A farmer's wife cried in front of a discarded wooden Christ in a meadow in 1738. Pilgrims came. The church built for them is one of the finest Rococo interiors in the world — and the architect liked it so much he moved next door and lived beside it until he died.
About Wieskirche
A reported miraculous healing at a discarded Christ figure in 1738 established the pilgrimage. The Steingaden monastery commissioned Dominikus Zimmermann, who designed the church and interior decoration while his brother Johann painted the ceiling. Completed 1754; UNESCO World Heritage Site 1983.
Overview The Wieskirche — Church of the Scourged Saviour in the Meadow — is a Rococo pilgrimage church in a meadow in the Bavarian Alpine foothills, built between 1745 and 1754 by brothers Dominikus and Johann Baptist Zimmermann. UNESCO designated it a World Heritage Site in 1983. The interior is among the finest expressions of Rococo decorative art anywhere in the world — a white and gold oval nave whose ceiling fresco, plasterwork, and carved woodwork reach a density of ornament that manages to remain coherent rather than chaotic.
The Story Behind It The pilgrimage origin is specific: in 1738, a farmer's wife named Maria Lory was moved to tears while praying before a roughly carved figure of Christ at the scourging post, which had been placed in a meadow after being judged too crude for ceremonial use. Word spread of miraculous healings; pilgrims came. Within a year, a small chapel was overwhelmed by the numbers, and the Premonstratensian monastery of Steingaden commissioned a proper church. Dominikus Zimmermann designed both the structure and the decoration — his brother Johann painted the ceiling. The Zimmermann brothers had already built the Steinhausen church in the same region; the Wieskirche is the culmination of their style. Dominikus was so attached to the result that he moved into a small house next to the church and spent his final years living beside it.
What You'll Experience The exterior, a modest oval of white plaster in a green meadow, gives no warning of the interior. The transition from plain exterior to Rococo interior — columns, frescoes, carved wood altars, and gilded stucco in every direction — is one of the great architectural surprises in Bavaria. The ceiling fresco depicts Christ on a rainbow above the nave; the carved choir stalls are the finest woodwork in any German pilgrimage church.
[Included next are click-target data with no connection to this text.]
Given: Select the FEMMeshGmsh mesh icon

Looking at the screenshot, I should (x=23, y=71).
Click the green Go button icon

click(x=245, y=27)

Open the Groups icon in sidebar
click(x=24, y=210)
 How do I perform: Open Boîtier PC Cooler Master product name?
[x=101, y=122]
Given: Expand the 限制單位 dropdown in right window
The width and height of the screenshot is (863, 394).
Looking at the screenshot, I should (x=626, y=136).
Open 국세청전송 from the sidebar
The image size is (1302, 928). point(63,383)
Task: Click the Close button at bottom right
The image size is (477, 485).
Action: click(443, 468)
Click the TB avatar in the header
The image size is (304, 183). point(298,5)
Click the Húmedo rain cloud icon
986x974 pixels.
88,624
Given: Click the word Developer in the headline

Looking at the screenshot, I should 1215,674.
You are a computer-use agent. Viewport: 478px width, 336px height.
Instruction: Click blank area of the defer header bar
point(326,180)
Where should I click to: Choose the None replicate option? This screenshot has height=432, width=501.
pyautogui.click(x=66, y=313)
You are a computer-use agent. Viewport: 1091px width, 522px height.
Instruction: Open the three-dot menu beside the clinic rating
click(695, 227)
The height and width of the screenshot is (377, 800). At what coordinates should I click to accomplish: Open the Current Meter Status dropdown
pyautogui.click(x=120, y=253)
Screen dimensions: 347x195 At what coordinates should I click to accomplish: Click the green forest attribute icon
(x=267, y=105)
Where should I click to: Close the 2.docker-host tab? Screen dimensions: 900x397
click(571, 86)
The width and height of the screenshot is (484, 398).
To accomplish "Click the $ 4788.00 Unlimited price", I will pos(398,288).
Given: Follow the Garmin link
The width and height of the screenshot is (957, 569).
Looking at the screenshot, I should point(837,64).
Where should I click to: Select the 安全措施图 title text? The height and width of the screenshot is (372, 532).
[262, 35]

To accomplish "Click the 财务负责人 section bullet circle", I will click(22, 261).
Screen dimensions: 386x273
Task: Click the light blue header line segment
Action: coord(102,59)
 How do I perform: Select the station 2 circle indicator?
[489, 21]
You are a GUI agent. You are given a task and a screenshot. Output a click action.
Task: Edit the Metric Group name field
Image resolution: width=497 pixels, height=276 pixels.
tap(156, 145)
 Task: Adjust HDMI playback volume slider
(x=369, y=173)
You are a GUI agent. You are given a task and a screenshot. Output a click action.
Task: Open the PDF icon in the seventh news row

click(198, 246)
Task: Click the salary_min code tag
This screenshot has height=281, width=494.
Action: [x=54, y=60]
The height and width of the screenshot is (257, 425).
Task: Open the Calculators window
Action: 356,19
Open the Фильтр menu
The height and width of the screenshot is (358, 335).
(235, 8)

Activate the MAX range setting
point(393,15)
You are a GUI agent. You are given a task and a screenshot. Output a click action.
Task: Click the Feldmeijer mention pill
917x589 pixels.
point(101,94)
The church is still an active pilgrimage site.
Getting There The Wieskirche is 30 kilometers from Füssen and 5 kilometers from Steingaden on Route B17. The Romantic Road tourist bus stops here; a car or bicycle is the practical independent option.
“Getting There The Wieskirche is 30 kilometers from Füssen and 5 kilometers from Steingaden on Route B17.”
The Experience
A plain white meadow exterior opening to a Rococo oval nave of gilded stucco, ceiling frescoes, carved woodwork, and decorative density that remains coherent — the architectural surprise of the transition from exterior to interior is the defining experience.
Why It Matters
The Wieskirche is the highest achievement of German Rococo church design — a building whose decorative program demonstrates that the style could achieve grandeur without excess and that sacred architecture could use beauty as theology.
Why Visit
The interior of the Wieskirche is the best argument in German architecture for the Rococo as a serious style rather than a frivolous one. The setting in a meadow — with cows occasionally visible through the windows — adds a specific Bavarian grounding to the celestial ceiling.
Insider Tips
- 1
Arrive before tour buses — the church accommodates small groups comfortably but becomes crowded by mid-morning in summer.
- 2
Look at the ceiling fresco from directly below the nave center — the perspective program is designed for that position.
- 3
The Steinhausen church 20 kilometers north is the Zimmermanns' earlier work and worth comparing on the same drive.